• _TASK STATEMENT_
Give again the text on Flutter navigation word for word, between "So Routes are" and "iOS and Android.", inclusive.

So Routes are the Screens/Pages/Activities/ViewControllers, and Navigators are how you get there.

The Straight Shot, Just Get Me There

If you really don’t care about looking pretty and just want to “turn the page”, there are a few ways to do this. Each has its advantages. The MaterialPageRoute is probably the most commonly used method on both iOS and Android.

I know, “Material” PageRoute is commonly used on iOS… ironic, isn’t it? Here’s a basic example, I’ve underlined the parts we care about:

Using a MaterialPageRoute

Our on Pressed parameter takes an anonymous function, in this case without any parameters of its own (this is why the ( ) is empty). You could also see this written as a lambda (“fat arrow” syntax):

onPressed: () => Navigator.push(context, MaterialPageRoute( ...

Changing pages isn’t exactly a matter of replacing the old one with a new one. It’s more like making a pile of them (it’s called a stack), and every time you change a page you’re pushing a new page onto the stack or pulling one-off and revealing the page under it. This is why the Navigator in the above example is being told to push.

You have to give the Navigator a Context. If you don’t understand Context, a very simplified explanation is, “the situation and status of everything going on in that Widget, and all the ones above it, at the exact moment the function is triggered”. Notice that it doesn’t include the Widgets below that because, at the time this Context is created, those Widgets don’t yet exist. So, there’s no way to know what they are.

So, Context is basically the state of existence at any particular moment. As such, it’s best left to philosophers to figure out, right after they finish contemplating the nature of existence itself.

Now that we know we’re trying to add something to the stack (push) and under what conditions were trying to do it (context), we have to figure out which approach we want to use. That’s where MaterialPageRoute comes in. When you use it, the new page will slide in from the bottom and fade in on Android, and slide and fade in from the right on iOS, unless the user’s language reads right-to-left, in which case the new page will come from the left.

Tip: By default, the old page is kept in memory but you can free up resources if you set maintainState to false.

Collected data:
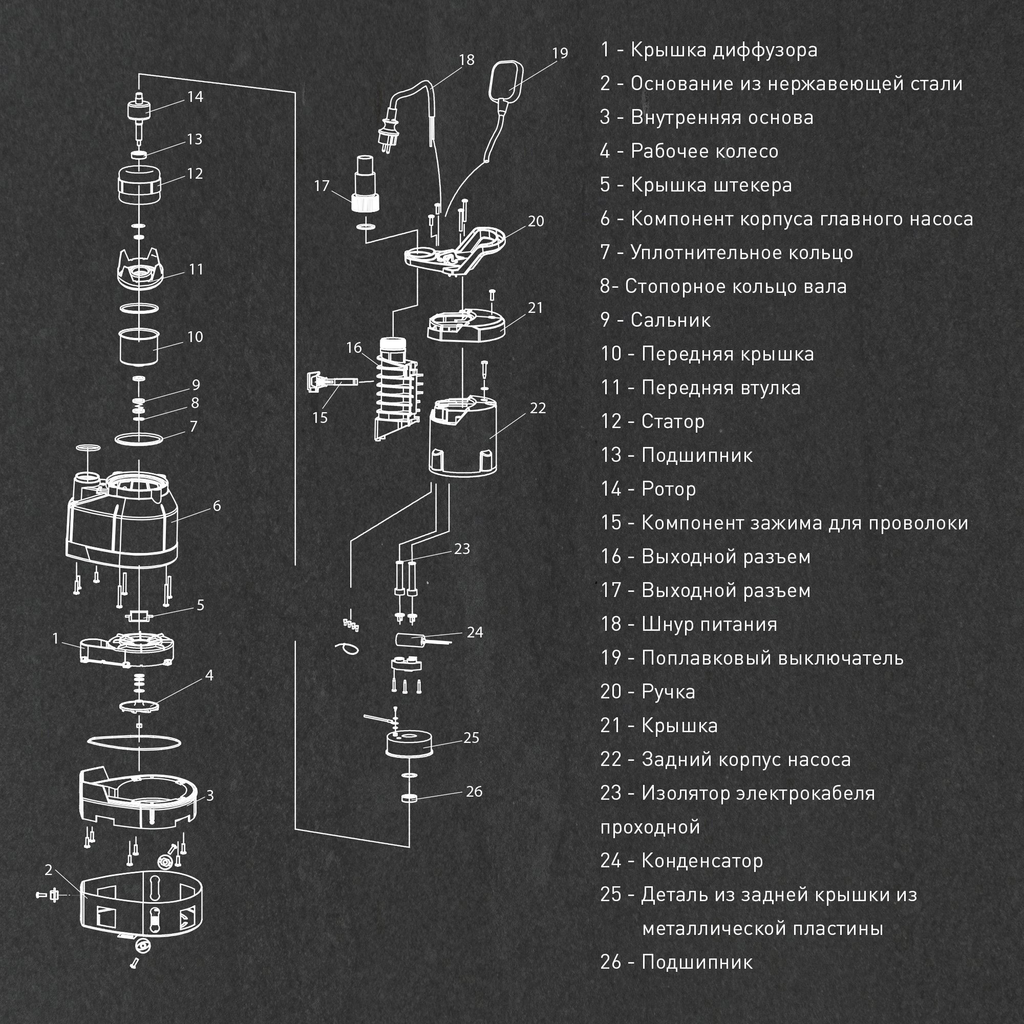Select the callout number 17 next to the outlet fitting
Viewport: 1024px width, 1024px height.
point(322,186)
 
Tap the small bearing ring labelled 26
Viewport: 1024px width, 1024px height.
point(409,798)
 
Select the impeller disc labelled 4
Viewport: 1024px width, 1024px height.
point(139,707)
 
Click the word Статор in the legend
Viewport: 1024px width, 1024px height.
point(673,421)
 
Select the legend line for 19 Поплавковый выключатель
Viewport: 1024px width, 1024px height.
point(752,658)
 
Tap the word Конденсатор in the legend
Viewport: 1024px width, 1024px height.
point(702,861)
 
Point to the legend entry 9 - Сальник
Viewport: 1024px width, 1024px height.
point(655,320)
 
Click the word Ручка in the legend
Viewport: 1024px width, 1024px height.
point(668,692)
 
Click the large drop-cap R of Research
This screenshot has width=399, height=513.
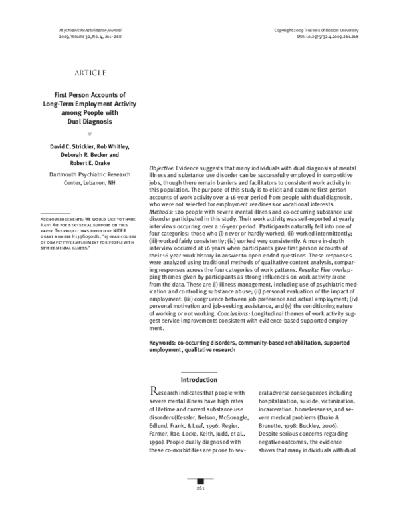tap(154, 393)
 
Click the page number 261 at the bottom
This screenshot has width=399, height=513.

• _ANSWER TO THE PROBLEM_
So Routes are the Screens/Pages/Activities/ViewControllers, and Navigators are how you get there.

The Straight Shot, Just Get Me There

If you really don’t care about looking pretty and just want to “turn the page”, there are a few ways to do this. Each has its advantages. The MaterialPageRoute is probably the most commonly used method on both iOS and Android.